Do you worry about your customer end use?

Here is what a business owner said two years ago about selling to new customers who caused a surge in demand that depleted supply at the expense of his current customers,

“Business is business.  If you sell prime rib, do you care if they’re going to make goulash out of it?”

Does it matter to you what your customers do with your products?

Before you answer, think about these different but related questions,

What job is your customer hiring your product for?
What job  do you want your customers to hire your product for?

Let us get some more context here. This quote comes from a 2011 story on the rooster feather fashion trend. People started a new fashion trend of putting rooster feathers as hair extensions. Soon salons all over the country started stocking up on rooster feathers, offering it as fashionable hair trend to their customers.

Before this hair craze the only known segment that hired rooster feathers was fly-fishers.

Fly-fishers prize Whiting saddles because they have a pliable center shaft and can be wound around fly-fishing lures.

“A pattern that creates the illusion of wings fluttering on the end of your line, if you tie it right.

“So you’d actually lash it in, tie it to the hook, and then you would wrap the stem of the feather…”

Fly-fishers hired the product for a specific job, reasoned with both utilitarian and emotional components. Thanks to their needs and user behavior business for rooster feathers were predictable. Then the surge happened with hairdressers.

The hairdressers. They call multiple times a day. They walk in off the street.

“I like that it’s really low maintenance,” a end user said. “You can straighten it and curl it, and it’s not permanent.”

With hairdressers came different prices. Feather prices saw 500%-1000% price increase as hairdressers were willing to take all the feathers they could because their end customers were willing to pay $50 per extension.

“That’s probably, maybe $300 or $400 worth of hackle, as it used to sit. And it’s probably $3,000 or $4,000 worth of hair extensions now”

With the new segment and its job to be done the same product assumed new value and a new price. Should the fly-fishing shops and rooster farms take advantage of it? Given limited supply and time it takes to produce (the roosters take time to produce feathers) should they embrace the new segment at the expense of current segment?

See this scenario in the context of the job-to-be-done growth matrix I created.

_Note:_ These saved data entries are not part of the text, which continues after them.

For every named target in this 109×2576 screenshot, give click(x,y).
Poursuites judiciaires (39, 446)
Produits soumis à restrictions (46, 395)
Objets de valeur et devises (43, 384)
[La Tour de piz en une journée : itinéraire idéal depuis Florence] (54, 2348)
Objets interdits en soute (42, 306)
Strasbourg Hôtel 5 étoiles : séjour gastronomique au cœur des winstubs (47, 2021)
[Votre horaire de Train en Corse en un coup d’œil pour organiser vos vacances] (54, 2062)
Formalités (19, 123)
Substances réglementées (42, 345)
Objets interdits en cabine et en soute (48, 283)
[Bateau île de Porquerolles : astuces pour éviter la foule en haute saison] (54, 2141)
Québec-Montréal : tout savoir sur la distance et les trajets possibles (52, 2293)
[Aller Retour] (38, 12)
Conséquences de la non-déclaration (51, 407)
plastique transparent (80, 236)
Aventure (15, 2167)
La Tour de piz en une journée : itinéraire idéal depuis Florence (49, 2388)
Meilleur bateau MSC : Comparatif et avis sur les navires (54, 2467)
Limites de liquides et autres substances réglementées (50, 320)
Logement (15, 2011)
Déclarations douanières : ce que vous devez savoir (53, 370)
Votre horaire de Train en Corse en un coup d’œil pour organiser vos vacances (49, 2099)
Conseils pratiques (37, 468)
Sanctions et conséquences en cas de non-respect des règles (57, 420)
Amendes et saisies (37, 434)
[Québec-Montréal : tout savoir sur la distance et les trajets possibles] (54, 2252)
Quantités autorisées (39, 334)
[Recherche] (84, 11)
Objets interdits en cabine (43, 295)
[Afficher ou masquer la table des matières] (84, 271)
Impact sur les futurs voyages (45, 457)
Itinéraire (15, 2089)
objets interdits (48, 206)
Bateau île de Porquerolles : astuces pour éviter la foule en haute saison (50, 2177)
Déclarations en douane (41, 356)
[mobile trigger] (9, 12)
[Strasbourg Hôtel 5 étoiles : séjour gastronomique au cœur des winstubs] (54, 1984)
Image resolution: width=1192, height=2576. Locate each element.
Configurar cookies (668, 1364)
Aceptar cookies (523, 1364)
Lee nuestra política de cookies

Customer Jobs To Be Done Growth Matrix

Fly-fishing shops and rooster feather farms have started in top left quadrant. There was one segment with well defined job to be done and a price to go with it. And without any deliberate action from their part the bottom right quadrant developed – new customers and new jobs. The choice, under constraints, is to whether to move to that quadrant  and not serve the current segment.

It is one thing to make deliberate strategy choice to grow your business by finding new customers and new jobs and serve those with product pivots and product innovations. It is another to handle an uncertain new growth opportunity thrust upon your business. Businesses need to ask,

  1. Do we understand the new customers and their new jobs well?
  2. Is our product the right candidate for that job, today? Will it remain so tomorrow?
  3. What other alternatives do these new customers have for the job to be done?
  4. Are my current customers and their job to be done changing?
  5. If I choose the new segment, will my current one exist when the new demand dries up?
  6. Will our new customers take you in a direction you did not plan on?
  7. Will you have competitive advantage when serving new jobs of new customers?

So to answer the questions I posed in the beginning of the article, yes you should worry about how your customers use your product. To be precise, what job they are hiring it for. That drives not only product innovation but also your strategic growth decisions.

Some see the big upside from new customers and are ready to overlook the uncertainties in demand and the risk it poses to core customers. Others ask the right questions (like the seven questions above) and stick with serving jobs they understand and know they can serve successfully, far into the future. Like this other fly-fish shop owner who is refusing to sell to hairdressers and de-marketing to turn away new customers.

There’s no actual evidence, but he’s hoping to start a rumor the feathers cause balding.